SAÚDE NÃO SE COMPRA, SE CONQUISTA
É chato falar dessas coisas. Mas ando verdadeiramente assustado com o estrago que o dinheiro e o consumismo vêm causando nas noções de boa saúde em nosso país. Vejo pessoas enchendo a boca para falar: "Só a consulta com ele custa 500 reais!"; "Nossa. Pediu um monte de exame. Esse médico é bom!"; "Esses remédios devem ser maravilhosos, porque custam o olho da cara".
Quem dera Saúde fosse um produto que se compra no supermercado. Pelo contrário: é resultante de uma complexa interação de fatores, mas sobretudo consequência direta de nossas pequenas escolhas e, inevitavelmente, das escolhas de médicos, enfermeiros, nutricionistas, psicólogos e outros profissionais a quem submetemos nossos cuidados.
Surpreendo-me diariamente com as consequências deletérias de um modelo de assistência médica que lucra com o sofrimento alheio; um sistema que, no afã por dividendos, estimula excessos para favorecer fornecedores e investidores, sob o risco de prejudicar quem consome seus serviços.
Esse modelo de medicina consumista é ótimo para quem gosta de fingir que está se cuidando e para quem finge estar velando pela saúde dos demais. Serve mais como estímulo para quem no fundo não está disposto a sacrificar nem um milímetro do seu estilo de vida para gozar de plena saúde, e quer apenas que o médico carimbe e ateste sua inação, sua preguiça, sua inércia, auto-sabotagem, sedentarismo e péssimos hábitos, porque se sabe cúmplice de sua própria desgraça.
Consumidores desse modelo nem imaginam que muitos médicos atendem apegados a protocolos que não levam em conta a avaliação clínica global nem a individualidade dos pacientes, solicitando os mesmos exames para todos as pessoas que passam por sua consulta. Sem contar nas parcerias corporativas que alguns profissionais estabelecem com laboratórios, planos de saúde e empresas farmacêuticas, que estimulam e premiam esse tipo de conduta, intoxicando inclusive os modelos de assistência do SUS. Dói, machuca, mas é a verdade, sem exagero.
Médicos, exames, procedimentos e remédios já são a terceira causa de morte no EUA (país que tanto tentamos copiar), atrás somente das doenças cardiovasculares e câncer.
Só eu estou alarmado?
Se queremos preservar nossa credibilidade frente à sociedade, estimados colegas, e oferecer um serviço realmente de qualidade à população, necessário é abandonar o papel de bajuladores e beneficiários desse sistema, ao tempo que resistimos às demandas e vontades de pacientes que pressionam inocentemente por mais exames e remédios.

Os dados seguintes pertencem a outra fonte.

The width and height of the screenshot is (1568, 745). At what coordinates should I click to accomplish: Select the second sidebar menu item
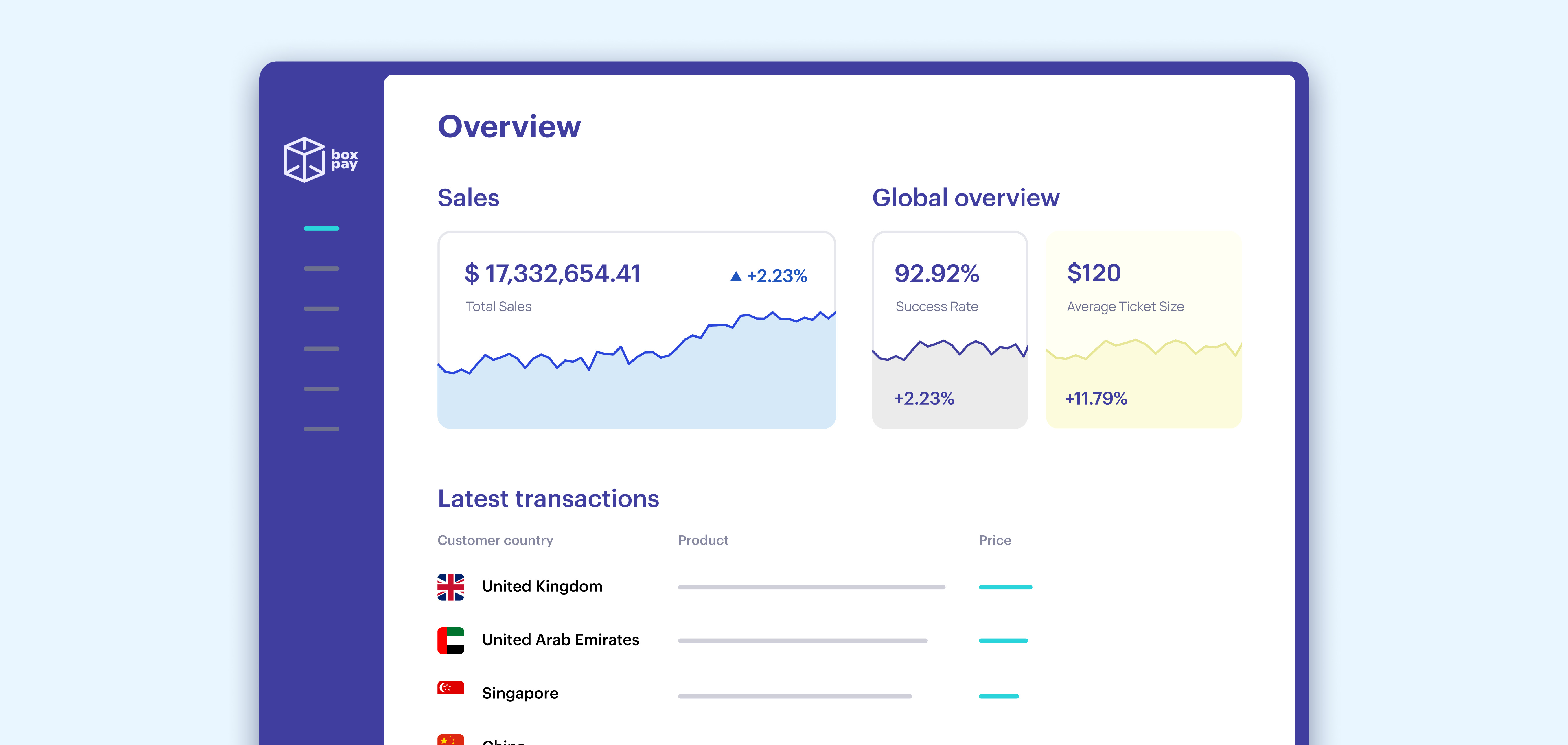pos(321,268)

Nosso papel é transformar-nos em potentes mobilizadores de mudanças de estilos de vida (o único fator realmente de impacto em termos de prevenção de doenças e aumento da expectativa de vida); mudanças estruturantes no indivíduo e na sociedade, renunciando à armadilha do consumismo supérfluo, sem valores, ética, rigor científico e compaixão.
Nada vai verdadeiramente mudar, entretanto, enquanto usuários se contentarem com a tarefa dócil e passiva de fazer exames e tomar remédios, sem exigir um atendimento humano, digno, esclarecedor, compactuado, de qualidade, apegado às evidências científicas mais modernas.
Somente quando estiverem dispostos a imprimir mudanças substanciais em si mesmos e em seu entorno, aumentar o senso crítico e seus conhecimentos para o cuidado, conquistando, com sus próprios esforços, junto de suas famílias e comunidades, e a parceria de profissionais dedicados, a saúde que tanto almejam e merecem.